Em certas mídias o vampiro só não pode entrar “na casa de Deus” – expressão usada para designar uma igreja católica ou um mosteiro e, muito raramente, a residência de um cristão. – Seriam área de caça lícita todos os bares, motéis e a casa do devasso. Tal como o Morto do Pântano, o vampiro também pode agir como justiceiro anti-herói eliminando humanos “que não merecem viver”.[7] (Se bem que certas publicações voltadas a um público mais adulto repetem teimosamente que apenas o sangue inocente lhe sacia a sede).

Conclusão

Uma simpatia muito conhecida no Brasil manda botar uma vassoura de cabeça para baixo, com a piaçava virada para o alto, atrás da porta dos fundos de uma residência para encurtar a visita de humanos indesejáveis.[8] Isso significa que ninguém pode viver confinado, evitando um problema para sempre. É preciso encarar o inoportuno e enfrentá-lo para fazê-lo sair… O tabu do impedimento teve sua utilidade à época da sua criação e principal difusão, servindo para aumentar o número de situações onde a prática da hipnose malum in se pudesse ser retratada. Mas os tempos e os costumes mudaram, leis aberrantes caducaram, a liberdade sexual e o estado laico prosperaram. Certos artifícios para velar desejos recalcados ou a fé dos excluídos deixaram de ser necessários.

O caráter progressivo da arte não pode mais aceitar dogmas tais como a sugestão de que a falta de convite funcione como um campo de forças invisível que impeça o vampiro ou o padrasto de entrar num local da mesma forma que o vidro interrompe o voo dos insetos. A boa produção artística deve ser, na medida do possível, verossímil e comedida.

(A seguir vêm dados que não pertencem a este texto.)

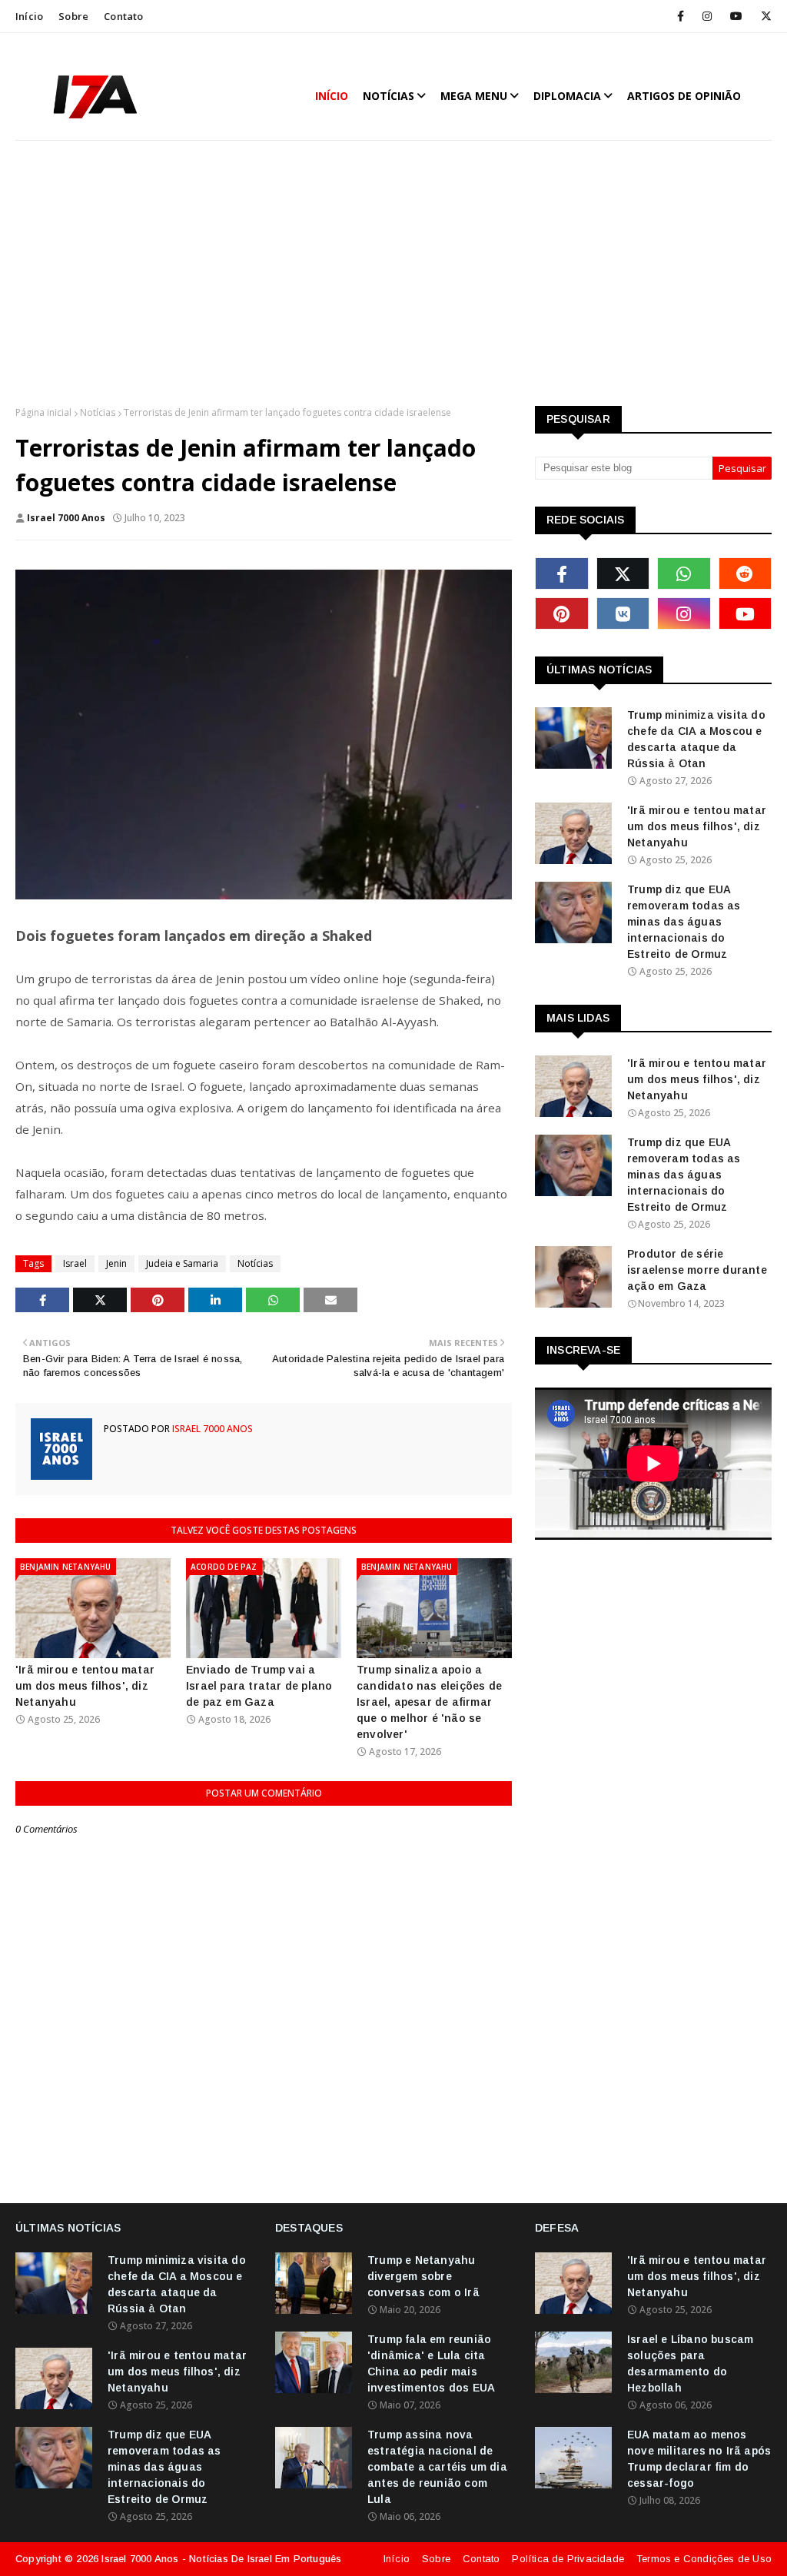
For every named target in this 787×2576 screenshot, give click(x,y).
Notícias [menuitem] (388, 95)
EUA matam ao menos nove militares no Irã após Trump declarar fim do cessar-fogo (699, 2458)
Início (29, 16)
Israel (75, 1263)
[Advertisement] (393, 275)
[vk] (623, 613)
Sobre (73, 16)
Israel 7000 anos (66, 517)
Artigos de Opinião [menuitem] (684, 95)
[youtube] (736, 16)
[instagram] (707, 16)
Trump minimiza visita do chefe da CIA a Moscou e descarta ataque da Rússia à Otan (696, 739)
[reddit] (745, 573)
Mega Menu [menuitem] (473, 95)
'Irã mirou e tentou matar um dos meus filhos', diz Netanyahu (84, 1686)
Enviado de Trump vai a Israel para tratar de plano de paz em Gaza (259, 1686)
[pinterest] (562, 613)
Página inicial (43, 412)
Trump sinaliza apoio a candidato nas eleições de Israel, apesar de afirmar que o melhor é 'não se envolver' (429, 1702)
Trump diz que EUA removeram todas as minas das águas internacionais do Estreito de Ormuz (684, 921)
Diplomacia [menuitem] (567, 95)
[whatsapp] (684, 573)
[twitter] (763, 16)
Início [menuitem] (331, 95)
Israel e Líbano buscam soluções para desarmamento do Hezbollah (690, 2363)
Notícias (97, 412)
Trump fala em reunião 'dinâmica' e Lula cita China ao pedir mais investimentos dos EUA (431, 2363)
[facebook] (680, 16)
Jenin (116, 1263)
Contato (123, 16)
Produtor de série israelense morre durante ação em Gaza (697, 1270)
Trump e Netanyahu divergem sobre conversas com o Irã (423, 2276)
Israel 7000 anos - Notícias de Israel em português (221, 2558)
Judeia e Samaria (182, 1263)
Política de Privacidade (568, 2558)
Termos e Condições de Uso (704, 2558)
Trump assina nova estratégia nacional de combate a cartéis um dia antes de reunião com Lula (437, 2466)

Também, como a possibilidade de imaginar saídas engenhosas é limitada, o comércio florescido em torno do mitologema estaria com os dias contados se, em todo momento, o Conde Drácula tivesse de parar para hipnotizar, seduzir, ludibriar ou explodir algo ou alguém enquanto a vítima almejada corre de casa em casa. Enfim, ao longo do tempo os produtores de cinema, editores, etc., perceberam que não fazia sentido limitar os movimentos do antagonista por ser ridícula a hipótese de um vampiro bem educado necessitar de convite enquanto o assaltante comum continua a invadir qualquer domicílio sem permissão.

Notas

[1] GEDEONE. Um Rastro em Linha Reta. Em: Mestres do Terror. São Paulo, D-Arte, 1982, Ano I, nº 4, verso da contracapa.

[2] WOLF, Leonard (ed). The Essential Dracula: The Definitive Annotated Edition of Bram Stoker’s Classic Novel. New York, Plume, 1993, p 290.

[3] STOKER, Bram. Drácula. Trad. Vera M. Renoldi. São Paulo, Abril, 2002, p 236.

[4] WOLF, Leonard (ed). Obra citada, p 126, nota 20 e 290, nota 18.

[5] WOLF, Leonard (ed). Obra citada, p 290, nota 18.

[6] Ao contrário de outros vampiros que mentem o tempo todo, Max foi quase sincero. Ele desejava desposar Lucy (Dianne Wiest) de forma que o casal, os dois filhos dela e os seis filhos dele formassem uma única família. O problema é que ele omitiu o fato de ser vampiro e precisar converter a todos na mesma espécie, além de pelo menos dois dos seus ‘filhos’ terem sido roubados de outras famílias e adotados. Daí o título Garotos Perdidos.

[7]  MIRANDA JR, Décio. O Morto do Pântano, p 7. Em: ZALLA, Rodolfo (ed). Mestres do Terror. São Paulo, D-Arte, 1982, nº 1.

[8] A lógica desta superstição segue o princípio da similitude, já que a vassoura é normalmente usada para varrer o lixo para fora de casa.